◆ **YOUR ASSIGNMENT**:
Exactly as written, transcribe the lines that run from the one containing "The width and" to the end of the records below.
● ● ●
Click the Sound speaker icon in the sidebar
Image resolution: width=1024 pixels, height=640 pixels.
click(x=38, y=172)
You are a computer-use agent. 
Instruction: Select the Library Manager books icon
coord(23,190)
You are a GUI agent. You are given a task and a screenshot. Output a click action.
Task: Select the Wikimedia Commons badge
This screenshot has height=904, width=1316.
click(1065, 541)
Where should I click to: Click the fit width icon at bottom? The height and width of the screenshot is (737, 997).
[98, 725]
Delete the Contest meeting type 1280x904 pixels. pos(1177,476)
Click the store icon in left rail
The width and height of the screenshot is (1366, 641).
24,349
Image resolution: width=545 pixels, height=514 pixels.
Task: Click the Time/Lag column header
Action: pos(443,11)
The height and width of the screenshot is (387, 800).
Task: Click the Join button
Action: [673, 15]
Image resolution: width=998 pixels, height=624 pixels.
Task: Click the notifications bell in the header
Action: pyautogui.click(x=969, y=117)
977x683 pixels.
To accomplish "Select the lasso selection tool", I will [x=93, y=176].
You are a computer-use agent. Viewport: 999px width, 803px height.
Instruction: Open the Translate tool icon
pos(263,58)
● ● ●
◆ **OUTPUT BELOW**:
The width and height of the screenshot is (1366, 641).
24,349
Image resolution: width=545 pixels, height=514 pixels.
Task: Click the Time/Lag column header
Action: pos(443,11)
The height and width of the screenshot is (387, 800).
Task: Click the Join button
Action: [673, 15]
Image resolution: width=998 pixels, height=624 pixels.
Task: Click the notifications bell in the header
Action: pyautogui.click(x=969, y=117)
977x683 pixels.
To accomplish "Select the lasso selection tool", I will [x=93, y=176].
You are a computer-use agent. Viewport: 999px width, 803px height.
Instruction: Open the Translate tool icon
pos(263,58)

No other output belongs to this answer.